"Then what?" said Guillaume.
"Then," said the marquis, ingenuously, "I became weak and idiotic, and I fled to avoid seeing anything more."
"Well," said Monsieur Robin, "however it may be, and whatever may be there, we will go to examine that hovel and ransack it from roof to cellar, if need be, to see what it conceals, and what sort of people it shelters."
Guillaume advised waiting until nightfall, and taking all manner of precautions, in order to make sure of discovering the object of these mysterious meetings.
Faraudet had given Monsieur Robin precise information as to the hour at which the tumult began, and the moment that it became certain that those strange noises were not a pure product of the imagination of terrified peasants, it was impossible not to see, in their regularity and their persistent recurrence, a deliberately adopted plan to spread terror abroad and turn it to advantage in one direction or another.
Monsieur Robin observed moreover that, according to the farmer, this performance had been going on at Brilbault only about two months, that is to say since the time fixed by Guillaume and the marquis as the period of D'Alvimar's death.
"All this," he said, "reminds me that, on the day that I arrived at Coudray, last week, I met at several places on the road, at varying intervals, groups of evil-appearing people, who did not look like peasants or bourgeois or soldiers, and whom I was surprised not to recognize. Ascertain from your servants whether they have not met similar folk in your neighborhood of late."
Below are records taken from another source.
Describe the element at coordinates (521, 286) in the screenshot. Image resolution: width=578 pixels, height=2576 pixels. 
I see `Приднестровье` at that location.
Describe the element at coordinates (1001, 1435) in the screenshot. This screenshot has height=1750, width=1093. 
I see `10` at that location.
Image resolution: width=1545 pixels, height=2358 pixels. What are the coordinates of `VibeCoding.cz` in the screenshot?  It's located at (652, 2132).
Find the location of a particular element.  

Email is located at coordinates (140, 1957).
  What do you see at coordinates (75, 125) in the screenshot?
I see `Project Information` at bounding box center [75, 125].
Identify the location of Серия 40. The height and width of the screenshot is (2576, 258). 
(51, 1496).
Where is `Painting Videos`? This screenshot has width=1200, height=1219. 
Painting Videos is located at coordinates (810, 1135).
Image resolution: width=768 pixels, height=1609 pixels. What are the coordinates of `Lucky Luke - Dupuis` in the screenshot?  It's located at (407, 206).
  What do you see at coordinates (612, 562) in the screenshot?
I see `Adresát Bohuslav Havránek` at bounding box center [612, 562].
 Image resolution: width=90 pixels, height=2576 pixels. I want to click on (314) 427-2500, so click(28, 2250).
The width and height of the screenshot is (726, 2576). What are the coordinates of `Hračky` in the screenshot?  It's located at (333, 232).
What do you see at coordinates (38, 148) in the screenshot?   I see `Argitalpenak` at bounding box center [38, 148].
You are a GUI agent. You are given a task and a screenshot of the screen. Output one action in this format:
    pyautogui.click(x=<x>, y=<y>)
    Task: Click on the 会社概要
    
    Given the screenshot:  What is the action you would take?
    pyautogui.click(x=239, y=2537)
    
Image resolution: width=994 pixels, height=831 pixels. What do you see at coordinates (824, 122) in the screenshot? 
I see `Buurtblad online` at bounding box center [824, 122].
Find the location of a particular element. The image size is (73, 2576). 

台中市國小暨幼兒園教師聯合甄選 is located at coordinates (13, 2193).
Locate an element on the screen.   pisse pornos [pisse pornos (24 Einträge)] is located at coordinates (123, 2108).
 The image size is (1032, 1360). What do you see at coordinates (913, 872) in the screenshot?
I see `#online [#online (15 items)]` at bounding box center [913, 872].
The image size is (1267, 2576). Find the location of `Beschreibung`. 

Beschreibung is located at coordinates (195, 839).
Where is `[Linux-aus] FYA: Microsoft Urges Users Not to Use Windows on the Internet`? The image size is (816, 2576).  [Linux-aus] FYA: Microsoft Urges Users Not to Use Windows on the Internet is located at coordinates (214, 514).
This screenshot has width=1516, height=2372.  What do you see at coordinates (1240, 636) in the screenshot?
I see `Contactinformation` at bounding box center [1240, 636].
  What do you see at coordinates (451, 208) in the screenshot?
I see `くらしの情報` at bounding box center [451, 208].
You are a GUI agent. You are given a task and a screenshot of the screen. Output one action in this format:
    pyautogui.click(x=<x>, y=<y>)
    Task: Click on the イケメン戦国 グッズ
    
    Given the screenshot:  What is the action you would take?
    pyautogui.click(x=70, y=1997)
Several servants were summoned. Bois-Doré's and Guillaume's agreed in saying that, within a few weeks, they had seen many suspicious persons prowling about in the woods and the unfrequented roads of La Varenne, and that they had wondered how those strangers could earn a living in such lonely regions.
Thereupon they remembered numerous thefts that had been committed in farm-houses and barnyards roundabout; and lastly, La Flèche's face had reappeared, with other outlandish faces, at fairs and markets in the towns nearby. At all events they believed that they could swear that a certain mountebank, an irrepressible chatterer, dressed in various disguises, was the same fellow who had prowled about between Briantes and La Motte-Seuilly for several days, at the time of Mario's recovery.
The result of all this information was that they concluded that they had to deal with the most suspicious and artful genus of vagrants and bandits, and they took measures to obtain possession of their secret without giving the alarm.